Big American museums, Holland Cotter argues, tend to present devotional art “purely in aesthetic terms,” with little or no attempt to explain the spiritual, political, or ideological meaning they held for their original audiences. This is not the case, however, for the Met Cloisters’ exhibit on the religious art of Spain at the start of the 11th century, which also reflects the often-peaceful exchanges of culture among three major religions:
Politics, and specifically geopolitics, is the underlying subject of Spain 1000-1200: Art at the Frontiers of Faith at the Cloisters. The show is a classic Met product. Its 40-plus objects—sculptures, textiles, manuscripts, most from the museum’s holdings—are top-shelf items, distinguished by outstanding rarity, beauty, or both. And in their Cloisters setting, the element of faith is writ large.

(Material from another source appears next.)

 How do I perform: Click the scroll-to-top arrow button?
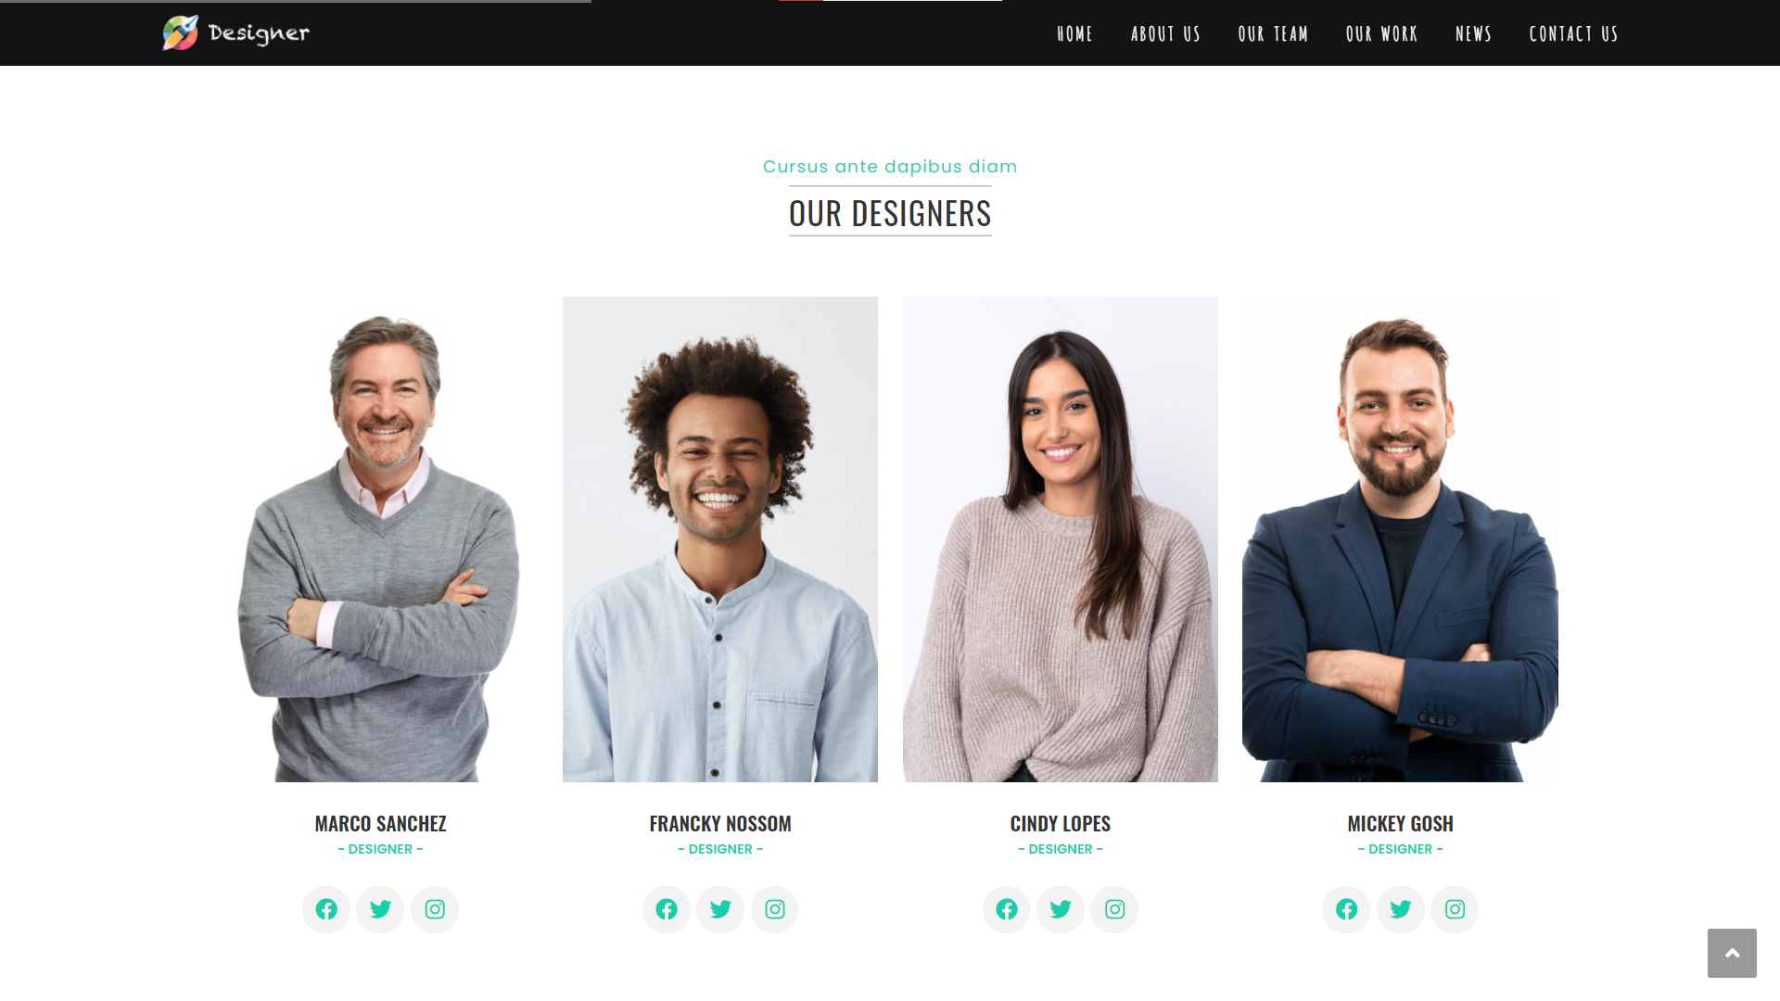click(x=1732, y=953)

The show is installed in the museum’s Fuentidueña Chapel Gallery, a space defined by a full-scale architectural work, the complete apse of the 12th-century church of San Martín from the town of Fuentidueña in central northern Spain. The apse was transported, stone by stone, to the Cloisters in the late 1940s as a long-term loan from the Spanish government. With its high, clean Romanesque lines, and a fresco of the Virgin and Child (from a different church) spanning its dome, it’s a charismatic backdrop for a presentation of art from an era in which three religions shared highly contested terrain. . . .

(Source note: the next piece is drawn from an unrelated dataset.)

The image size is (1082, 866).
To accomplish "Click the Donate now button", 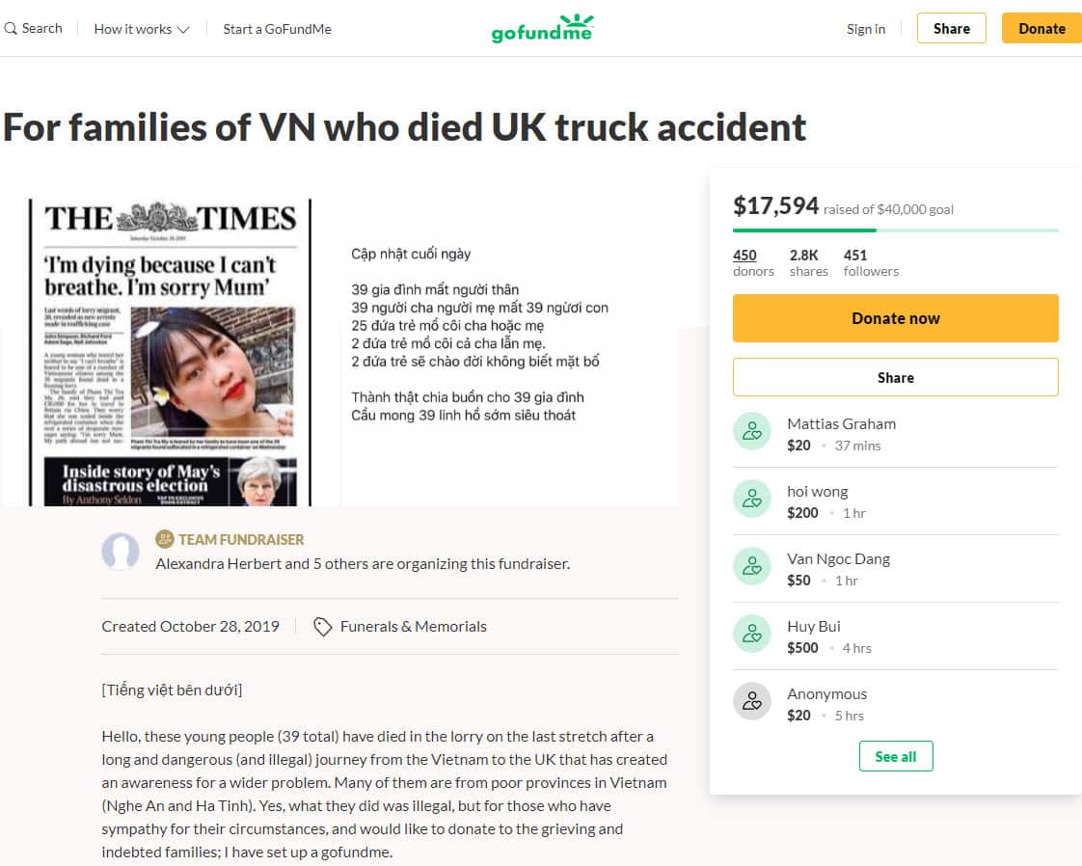I will click(x=895, y=318).
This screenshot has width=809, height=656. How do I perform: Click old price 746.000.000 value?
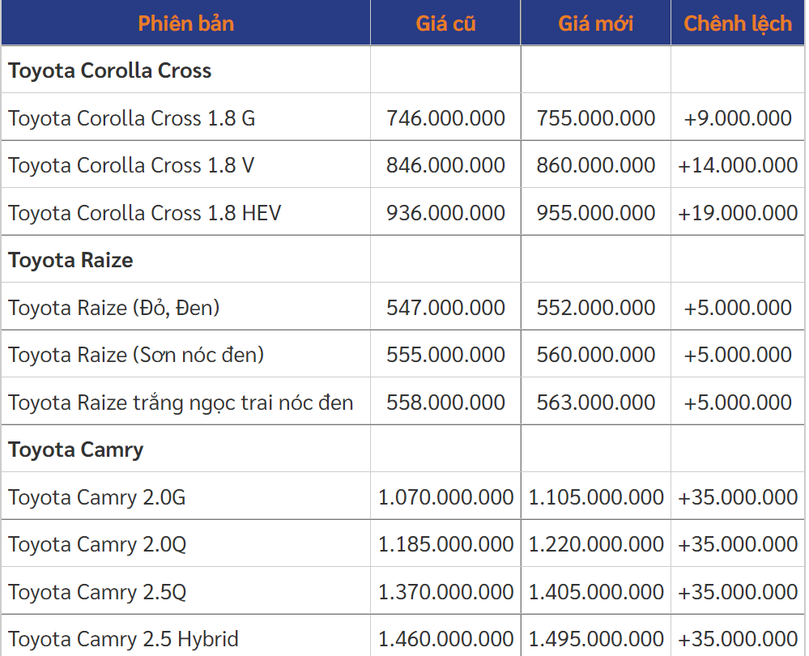coord(445,118)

The notion of three major faith-based cultures interacting peaceably and productively has an attractively utopian spin. And the art in the Met show, with its hybrid beauties, to some degree backs it up.

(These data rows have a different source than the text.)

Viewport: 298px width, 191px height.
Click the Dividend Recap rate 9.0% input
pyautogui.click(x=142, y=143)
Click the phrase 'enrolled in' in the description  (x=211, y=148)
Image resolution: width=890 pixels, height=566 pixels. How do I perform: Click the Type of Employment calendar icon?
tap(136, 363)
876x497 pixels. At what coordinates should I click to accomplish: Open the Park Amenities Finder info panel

In a manuscript painting at the Cloisters, a 10th-century Christian monk named Maius makes the Heavenly Jerusalem look a lot like the Great Mosque of Cordoba. A 14th-century Hebrew Bible shimmers with Islamic interlace patterns. Islamic textiles, some with Arabic inscriptions, were used to wrap the relics of Christian saints. A sapphire embedded in a spectacular silver frame surrounding an ivory crucifix is inscribed with four of the 99 Beautiful Names of Allah.